On the other hand, Volkow said, we have also been hearing for many years about patients with severe pain who never get the proper medications and as a result suffer a lot of handicaps. To help, NIDA is promoting the development of compounds that have analgesic properties yet are not addictive.
Non-Addictive Pain Treatments
Frank Vocci, Ph.D., NIDA's director of the Division of Pharmacotherapies and Medical Consequences of Drug Abuse, told Psychiatric Times that NIDA is looking at drugs that are cannabinoid agonists. Cannabinoids diminish responses to painful stimuli. There are two types of cannabinoid receptors, according to Vocci: CB1 receptors are found in the brain, while CB2 receptors are found primarily in peripheral tissues with immune functions. Through the research of medicinal chemist Alexandros Makriyannis, Ph.D., of Northeastern University, NIDA is exploring whether CB2 receptor agonists may hold the promise for medical treatment of pain without central nervous system effects. The research is still in the preclinical stage.

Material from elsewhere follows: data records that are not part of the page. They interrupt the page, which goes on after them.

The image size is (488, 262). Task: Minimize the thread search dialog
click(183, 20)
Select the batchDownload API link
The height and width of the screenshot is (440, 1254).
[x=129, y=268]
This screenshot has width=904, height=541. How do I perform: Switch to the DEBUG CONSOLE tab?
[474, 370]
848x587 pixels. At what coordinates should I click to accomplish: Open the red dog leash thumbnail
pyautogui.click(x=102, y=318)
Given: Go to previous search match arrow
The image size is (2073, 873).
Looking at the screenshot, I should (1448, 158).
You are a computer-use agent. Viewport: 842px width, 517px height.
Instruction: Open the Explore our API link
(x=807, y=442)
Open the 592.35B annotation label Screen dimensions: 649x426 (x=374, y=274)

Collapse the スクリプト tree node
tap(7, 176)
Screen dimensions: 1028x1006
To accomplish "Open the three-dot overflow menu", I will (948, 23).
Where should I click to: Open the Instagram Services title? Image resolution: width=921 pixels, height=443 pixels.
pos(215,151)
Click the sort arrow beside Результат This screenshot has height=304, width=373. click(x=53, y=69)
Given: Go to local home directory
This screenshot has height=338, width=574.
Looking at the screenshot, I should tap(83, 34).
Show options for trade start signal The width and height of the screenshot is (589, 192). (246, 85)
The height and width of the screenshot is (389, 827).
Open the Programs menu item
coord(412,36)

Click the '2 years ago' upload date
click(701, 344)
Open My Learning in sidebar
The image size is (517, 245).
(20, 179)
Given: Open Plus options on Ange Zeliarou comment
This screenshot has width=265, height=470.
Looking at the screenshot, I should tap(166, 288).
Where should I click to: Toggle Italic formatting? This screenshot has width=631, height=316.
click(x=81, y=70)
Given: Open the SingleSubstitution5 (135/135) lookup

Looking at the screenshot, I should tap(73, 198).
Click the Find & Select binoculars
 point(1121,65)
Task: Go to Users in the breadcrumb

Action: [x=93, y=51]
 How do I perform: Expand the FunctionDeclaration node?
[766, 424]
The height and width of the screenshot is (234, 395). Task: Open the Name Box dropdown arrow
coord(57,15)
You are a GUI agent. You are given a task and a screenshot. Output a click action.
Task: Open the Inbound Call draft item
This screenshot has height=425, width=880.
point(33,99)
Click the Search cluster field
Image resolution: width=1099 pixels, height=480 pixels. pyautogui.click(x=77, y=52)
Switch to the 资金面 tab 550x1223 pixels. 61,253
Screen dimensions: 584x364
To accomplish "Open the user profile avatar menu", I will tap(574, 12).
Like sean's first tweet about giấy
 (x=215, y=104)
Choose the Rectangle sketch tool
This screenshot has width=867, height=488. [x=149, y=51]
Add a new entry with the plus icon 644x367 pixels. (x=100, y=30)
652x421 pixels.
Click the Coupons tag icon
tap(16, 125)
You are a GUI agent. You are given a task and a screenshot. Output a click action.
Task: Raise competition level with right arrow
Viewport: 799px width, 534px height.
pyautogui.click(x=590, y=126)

There is another project with a drug called resiniferatoxin (RTX) that has been shown to be effective for treatment of severe pain in several animal models, Vocci said. "Hopefully, we will have clinical studies in 2005. We are in the final stages of discussing this with the [U.S. Food and Drug Administration]. A package has been sent to them, and we are going to have a conference with them about this," he added. The medications will be tested in terminal cancer patients for whom opiate analgesics no longer provide pain relief.
The lead researcher on that study is expected to be Andrew Mannes, M.D., anesthesiologist at NIH's Warren Grant Magnuson Clinical Center.
For individuals suffering from chronic pain, who have become addicted to opioid analgesics, NIDA is evaluating alternative medications.